“Karl, Get Out of the Garden: Carolus Linnaeus and the Naming of Everything,”
by Anita Sanchez, illustrated by Catherine Stock.
Charlesbridge Press, Watertown, Massachusetts, 2017, 48 pages, Grades 3-5.
Today, all plants and animals have names. It is easy to recognize a species of wildlife by its common characteristics. But a deer is not an elk and an elk is not a moose. So how do we know what to call each of these animals? The same is true of all types of flowers, trees and insects. What allows us to identify them?
The answers to these interesting questions can be found in the research done 275 years ago by the famous Swedish botanist, Carolus Linnaeus. At that time, there was no organization to the naming structure of animals and plants. Linnaeus carefully constructed a system to give all plants and animals names. We still use this system today. Anita Sanchez tells the fascinating story of Carolus Linnaeus’s great work in creating the naming order for plants, animals and insects used by scientists today.
As a young child, Karl Linnaeus is intrigued by all the plants and animals in his back yard. His mother doesn’t know what to do since he continually chases after butterflies and carefully studies nearby beetles. His interest continues to expand and soon he is looking for birds, snakes, fish and anything else in the forest.
His parents want him to be a normal child and enroll him in school. There, the young boy studies Latin and Greek with little enthusiasm. But he keeps studying and exploring and eventually makes his way to Uppsala University in Sweden and receives degrees in botany and medicine.
After this time, Karl makes his famous study of the botany in Lapland, the northernmost area in Sweden. Here he begins developing the famous classification system for plants, animals, insects and other species in the physical world. At first his system arouses great ire in the scientific community. The existing systems had aggressive defenders determined to protect the older orders.
But Karl finally just kept on studying and naming everything that he encountered. The Linnaean System will eventually be used to name all plant, animal, insect, fish and reptilian life. By the end of his life, Karl Linnaeus will be knighted by the King of Sweden. What accounts for all of this?

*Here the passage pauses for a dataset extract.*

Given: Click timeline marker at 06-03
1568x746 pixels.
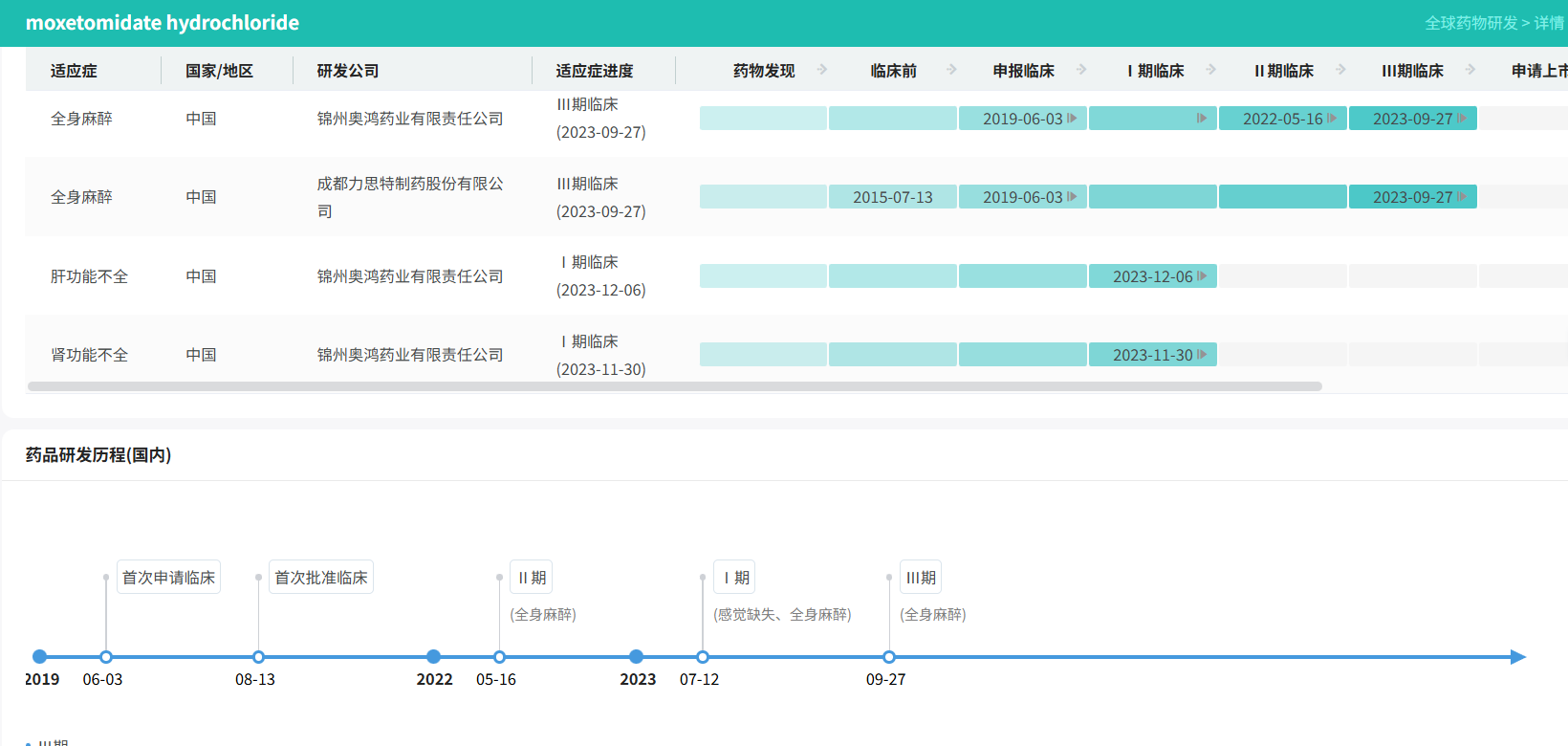Looking at the screenshot, I should [106, 657].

How does he achieve so much? Where does his genius come from? Is there controversy in his life? What is his famous system based on? Why is Latin such a key component of the system? How does a botanist become ranked as one of the most influential people in history? To find out the answers to these and other questions, go to the library and check out Anita Sanchez’s interesting book, “Karl, Get Out of the Garden.”
In addition to being an enjoyable read, the illustrations in this book will be attractive to readers. There is a delight in the picture of Karl examining flowers and animals. One gets the idea that Linnaeus was something of a poet and a philosopher as well as a botanist.
You will enjoy reading this book with your children and grandchildren. The text and pictures make for a very pleasant book sharing. I enjoyed the book and think you will as well.